初期費用、月額基本料、SMS送信・送達費、認証成功費、OTP機能オプション、フォールバック先チャネル、サポートなどの組み合わせで決まります。見積もりでは、月間認証数だけでなく、平均送信試行数、対象国、フォールバック発生率までそろえると比較しやすくなります。
SMSが届かない場合はどう対応しますか?
まず再送条件と失敗理由を確認します。そのうえで、音声通話やWhatsAppなど別チャネルへ切り替えられるかを確認してください。代替チャネルがあっても、自動フォールバックとは限りません。自動切替の条件、追加料金、固定電話への対応まで導入前に確認しておくと運用しやすくなります。
電話認証とSMS認証はどう違いますか?
SMS認証は認証コードをテキストで届け、利用者が画面へ入力する方式です。電話・音声認証は自動音声でコードを伝える方式などがあり、SMSを受信しにくい環境や固定電話への代替手段として使われます。電話番号認証の方式全体は電話番号認証サービスの解説で整理しています。
まとめ
SMS認証サービスは、同じ「SMS認証」という名称でも、認証コードの生成・照合まで任せられる範囲、国内・海外の配信条件、不達時のフォールバック、料金の発生ポイントが異なります。最初に自社の必須条件を決め、その条件と明確に合わない候補から外すと比較しやすくなります。
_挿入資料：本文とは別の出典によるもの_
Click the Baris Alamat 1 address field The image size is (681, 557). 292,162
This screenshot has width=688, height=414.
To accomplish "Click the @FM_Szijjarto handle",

- 認証処理をできるだけ任せたい:OTP生成・有効期限管理・照合までサービス側が担う範囲を確認する
- 国内利用を重視:国内標準経路や国内キャリア直収を明示する候補を比較し、海外拡張の予定も確認する
- 既存の認証ロジックを残したい:自社生成OTPを送信できるかを確認し、配信部分だけを切り替えられる候補を比較する
- 料金を重視:1通単価ではなく、送信・送達・認証成功・オプションという課金イベントをそろえて見積もる
- 海外・複数国を重視:EngageLab、NTT CPaaSの国際SMS、Twilio Verifyなど、海外対応を公式に確認できる候補から条件を比較する
- SMS不達時のフォールバックを重視:自動切替が確認できるEngageLabやSMSLINKを含め、各社の音声/WhatsApp等の条件と追加料金を比較する
国内限定か、海外まで広げるか。認証ロジックを自社に残すか、サービス側へ任せるか。この2点を先に決めると、8社の中から自社に合う候補を2〜3社まで絞り込みやすくなります。